┌──
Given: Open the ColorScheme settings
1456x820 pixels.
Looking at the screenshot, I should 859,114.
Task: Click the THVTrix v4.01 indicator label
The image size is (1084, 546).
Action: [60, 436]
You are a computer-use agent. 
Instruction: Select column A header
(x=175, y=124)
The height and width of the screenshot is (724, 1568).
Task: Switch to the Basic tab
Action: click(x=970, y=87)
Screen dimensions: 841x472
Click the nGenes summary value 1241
└──
Your task is to quote the lines above, beginning with the first and ending with the one that holds "You are a computer-use agent.".

Given: Open the ColorScheme settings
1456x820 pixels.
Looking at the screenshot, I should 859,114.
Task: Click the THVTrix v4.01 indicator label
The image size is (1084, 546).
Action: [60, 436]
You are a computer-use agent. 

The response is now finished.